Traditional methods for bacterial identification depended on phenotypic analyses which by themselves can cause misidentification of strains. Misidentification is usually either due to not all members of a given species may be positive for a particular identifying trait (Beighton et al., 1991; Kilian et al., 1989) or strains undergoing phenotypic shifts (Hillman et al., 1989; Tardiff et al., 1989). Due to its specificity and sensitivity, PCR based methods are currently widely applied for diagnostic purposes. Since 16S rDNA occur in multiple copies in the bacterial cell, it is a ideal target for taxonomic purposes. Additional targets such as 16S-23S rRNA intergenic spacer genes and species-specific virulence factors have provided some degree of specificity (Hoshino et al., 2005).

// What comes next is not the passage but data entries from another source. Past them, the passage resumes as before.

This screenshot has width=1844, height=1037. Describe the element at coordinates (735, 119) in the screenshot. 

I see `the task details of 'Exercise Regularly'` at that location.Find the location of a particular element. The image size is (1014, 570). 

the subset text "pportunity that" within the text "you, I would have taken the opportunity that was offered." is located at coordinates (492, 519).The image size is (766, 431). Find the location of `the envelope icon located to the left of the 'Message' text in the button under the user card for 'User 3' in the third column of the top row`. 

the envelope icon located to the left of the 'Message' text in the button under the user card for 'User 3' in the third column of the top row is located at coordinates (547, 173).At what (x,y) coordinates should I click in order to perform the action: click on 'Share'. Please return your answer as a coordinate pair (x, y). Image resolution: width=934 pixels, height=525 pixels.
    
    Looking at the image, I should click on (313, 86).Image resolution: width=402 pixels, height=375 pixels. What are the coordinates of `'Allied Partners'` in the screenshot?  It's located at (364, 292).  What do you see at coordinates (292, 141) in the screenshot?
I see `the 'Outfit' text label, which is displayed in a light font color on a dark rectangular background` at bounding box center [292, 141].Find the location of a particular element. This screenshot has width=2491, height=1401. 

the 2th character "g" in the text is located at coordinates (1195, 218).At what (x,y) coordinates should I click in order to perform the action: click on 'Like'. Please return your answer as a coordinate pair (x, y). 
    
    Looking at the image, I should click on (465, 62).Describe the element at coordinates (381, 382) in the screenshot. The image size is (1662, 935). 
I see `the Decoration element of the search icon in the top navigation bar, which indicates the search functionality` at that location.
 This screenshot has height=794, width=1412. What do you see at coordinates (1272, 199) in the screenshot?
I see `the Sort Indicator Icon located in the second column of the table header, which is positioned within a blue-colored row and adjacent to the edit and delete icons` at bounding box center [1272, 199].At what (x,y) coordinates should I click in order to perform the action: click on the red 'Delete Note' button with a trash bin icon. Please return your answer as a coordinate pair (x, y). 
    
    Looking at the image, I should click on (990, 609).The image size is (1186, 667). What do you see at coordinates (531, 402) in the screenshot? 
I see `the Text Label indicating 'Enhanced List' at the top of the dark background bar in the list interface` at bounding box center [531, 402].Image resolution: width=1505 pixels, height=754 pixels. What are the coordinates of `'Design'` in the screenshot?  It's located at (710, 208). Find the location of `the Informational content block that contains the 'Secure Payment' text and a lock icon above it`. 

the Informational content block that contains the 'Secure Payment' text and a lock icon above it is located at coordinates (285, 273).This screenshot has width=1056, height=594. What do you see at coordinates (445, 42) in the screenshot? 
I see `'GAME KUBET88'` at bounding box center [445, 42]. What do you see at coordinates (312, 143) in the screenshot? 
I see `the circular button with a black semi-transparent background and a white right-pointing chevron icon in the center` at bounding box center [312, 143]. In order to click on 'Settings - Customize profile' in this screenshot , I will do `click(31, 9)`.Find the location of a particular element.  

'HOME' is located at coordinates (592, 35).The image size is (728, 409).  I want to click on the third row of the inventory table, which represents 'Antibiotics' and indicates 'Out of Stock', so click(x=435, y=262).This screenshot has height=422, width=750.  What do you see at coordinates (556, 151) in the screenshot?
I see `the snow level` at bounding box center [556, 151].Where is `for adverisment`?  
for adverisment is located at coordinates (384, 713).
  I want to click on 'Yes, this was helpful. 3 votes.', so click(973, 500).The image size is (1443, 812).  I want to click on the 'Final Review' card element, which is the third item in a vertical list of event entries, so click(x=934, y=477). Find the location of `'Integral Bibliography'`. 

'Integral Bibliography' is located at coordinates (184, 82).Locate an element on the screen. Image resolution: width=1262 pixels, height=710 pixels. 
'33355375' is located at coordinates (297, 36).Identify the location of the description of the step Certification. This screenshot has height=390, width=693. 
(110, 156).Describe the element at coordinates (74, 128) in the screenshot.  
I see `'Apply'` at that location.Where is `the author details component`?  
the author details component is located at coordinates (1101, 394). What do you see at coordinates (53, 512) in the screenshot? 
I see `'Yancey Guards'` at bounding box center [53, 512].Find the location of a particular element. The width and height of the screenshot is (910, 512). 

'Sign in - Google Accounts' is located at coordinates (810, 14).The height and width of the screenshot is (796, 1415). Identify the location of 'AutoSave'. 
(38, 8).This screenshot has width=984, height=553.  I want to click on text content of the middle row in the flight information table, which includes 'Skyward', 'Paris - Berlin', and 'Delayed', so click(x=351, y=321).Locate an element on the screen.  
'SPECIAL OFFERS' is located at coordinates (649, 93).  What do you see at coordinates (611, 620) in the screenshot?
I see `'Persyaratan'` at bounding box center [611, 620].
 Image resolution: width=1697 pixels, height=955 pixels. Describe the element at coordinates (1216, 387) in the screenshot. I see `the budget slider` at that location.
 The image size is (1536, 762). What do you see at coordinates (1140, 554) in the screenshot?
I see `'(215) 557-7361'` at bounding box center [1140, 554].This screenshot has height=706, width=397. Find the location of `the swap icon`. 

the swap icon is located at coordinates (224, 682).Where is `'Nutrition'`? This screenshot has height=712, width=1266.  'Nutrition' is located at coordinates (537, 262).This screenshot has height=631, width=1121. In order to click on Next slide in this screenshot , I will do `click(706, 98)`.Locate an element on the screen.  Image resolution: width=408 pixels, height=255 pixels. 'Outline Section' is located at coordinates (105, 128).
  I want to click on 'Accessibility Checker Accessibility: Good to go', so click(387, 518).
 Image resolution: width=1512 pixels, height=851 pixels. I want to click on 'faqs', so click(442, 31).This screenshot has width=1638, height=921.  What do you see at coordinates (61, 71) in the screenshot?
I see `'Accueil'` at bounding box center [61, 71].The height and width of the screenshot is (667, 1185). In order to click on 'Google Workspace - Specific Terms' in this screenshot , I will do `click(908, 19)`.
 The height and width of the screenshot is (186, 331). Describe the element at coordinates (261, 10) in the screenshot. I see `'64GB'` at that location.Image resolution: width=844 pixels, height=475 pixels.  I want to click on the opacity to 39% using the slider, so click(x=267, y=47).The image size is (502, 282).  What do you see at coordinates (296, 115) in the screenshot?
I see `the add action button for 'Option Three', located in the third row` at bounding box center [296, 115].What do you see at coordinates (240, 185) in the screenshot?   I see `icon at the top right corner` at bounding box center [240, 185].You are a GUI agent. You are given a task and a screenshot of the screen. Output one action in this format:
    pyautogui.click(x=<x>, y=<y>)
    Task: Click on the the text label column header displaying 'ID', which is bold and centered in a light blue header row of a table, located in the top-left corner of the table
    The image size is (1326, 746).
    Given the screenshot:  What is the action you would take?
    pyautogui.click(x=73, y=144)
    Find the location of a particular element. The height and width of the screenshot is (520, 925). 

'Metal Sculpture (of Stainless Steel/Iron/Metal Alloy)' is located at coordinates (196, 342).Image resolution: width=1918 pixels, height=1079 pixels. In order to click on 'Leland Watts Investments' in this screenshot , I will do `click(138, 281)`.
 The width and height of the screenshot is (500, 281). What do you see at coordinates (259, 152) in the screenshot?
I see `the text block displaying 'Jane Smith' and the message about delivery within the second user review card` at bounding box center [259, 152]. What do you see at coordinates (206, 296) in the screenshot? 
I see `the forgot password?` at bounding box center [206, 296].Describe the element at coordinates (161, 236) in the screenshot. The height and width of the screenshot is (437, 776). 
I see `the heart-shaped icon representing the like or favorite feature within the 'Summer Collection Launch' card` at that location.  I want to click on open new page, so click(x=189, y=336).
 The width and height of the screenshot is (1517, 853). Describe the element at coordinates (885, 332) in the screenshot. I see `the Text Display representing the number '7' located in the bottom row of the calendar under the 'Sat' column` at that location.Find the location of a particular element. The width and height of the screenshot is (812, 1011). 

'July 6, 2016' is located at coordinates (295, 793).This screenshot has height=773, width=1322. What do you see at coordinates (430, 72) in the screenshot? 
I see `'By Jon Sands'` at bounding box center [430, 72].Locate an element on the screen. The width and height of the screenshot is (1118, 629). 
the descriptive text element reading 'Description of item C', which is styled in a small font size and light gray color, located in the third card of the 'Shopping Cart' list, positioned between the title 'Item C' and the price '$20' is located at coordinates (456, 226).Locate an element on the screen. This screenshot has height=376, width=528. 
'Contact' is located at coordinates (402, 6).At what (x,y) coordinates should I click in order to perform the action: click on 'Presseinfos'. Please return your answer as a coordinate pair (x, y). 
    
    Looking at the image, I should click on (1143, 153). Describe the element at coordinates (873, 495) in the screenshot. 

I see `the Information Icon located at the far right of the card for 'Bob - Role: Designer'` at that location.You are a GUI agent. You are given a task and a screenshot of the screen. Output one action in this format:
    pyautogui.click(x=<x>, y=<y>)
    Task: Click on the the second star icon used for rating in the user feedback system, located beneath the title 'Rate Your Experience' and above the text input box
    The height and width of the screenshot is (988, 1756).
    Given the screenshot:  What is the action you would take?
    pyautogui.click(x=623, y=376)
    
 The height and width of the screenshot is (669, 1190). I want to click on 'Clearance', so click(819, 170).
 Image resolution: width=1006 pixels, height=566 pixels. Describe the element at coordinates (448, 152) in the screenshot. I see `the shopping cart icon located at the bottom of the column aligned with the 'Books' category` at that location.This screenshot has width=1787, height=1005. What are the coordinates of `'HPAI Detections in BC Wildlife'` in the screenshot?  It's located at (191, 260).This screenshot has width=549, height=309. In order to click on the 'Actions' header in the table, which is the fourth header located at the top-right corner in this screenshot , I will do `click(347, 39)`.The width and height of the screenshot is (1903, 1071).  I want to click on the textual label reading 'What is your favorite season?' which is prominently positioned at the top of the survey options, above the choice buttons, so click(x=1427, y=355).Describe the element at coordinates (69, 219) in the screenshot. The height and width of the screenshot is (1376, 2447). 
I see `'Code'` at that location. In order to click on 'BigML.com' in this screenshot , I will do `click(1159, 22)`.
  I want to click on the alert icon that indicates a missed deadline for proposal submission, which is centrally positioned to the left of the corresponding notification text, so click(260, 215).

Streptococci are the predominant bacterial organisms in the human oral cavity. In general, oral streptococci can be divided into six distinct groups: Strep. gordonii, Strep. sanguis, Strep. oralis, Strep. mitis, Strep. parasanguis and Strept. crista (Rudney and Larson, 1993; Coykendall, 1989). Many species of this gram positive coccus are found in the oral cavity of Malaysian subjects. These include Strep.pneumoniae, Strep. pseudopneumonia, Strep. mitis, Strep. infantis, Strep. oralis. Non streptococci include Staphylococcus aureus, Neisseria subflava, Rothia mucilaginosa, Kingella oralis and Actinomyces viscosus. All of them may be considered important oral or systemic pathogens.

The occurrence of opportunistic pathogens in the oral cavity may be seen from the following aspects:

The oral cavity of Malaysian subjects also contains non pathogenic bacteria including Capnocytophaga granulosa, Strep. sanguis and Lautropia. These organisms are important in maintaining the proper ecology of the oral cavity. This may in part help to maintain good oral health.

CONCLUSION

The large number of pathogenic bacterial species present in the oral cavity of Malaysian subjects may indicate that the potential for the development of systemic diseases is always present. The non-pathogenic bacteria may be beneficial in maintaining the balance of species in the oral cavity.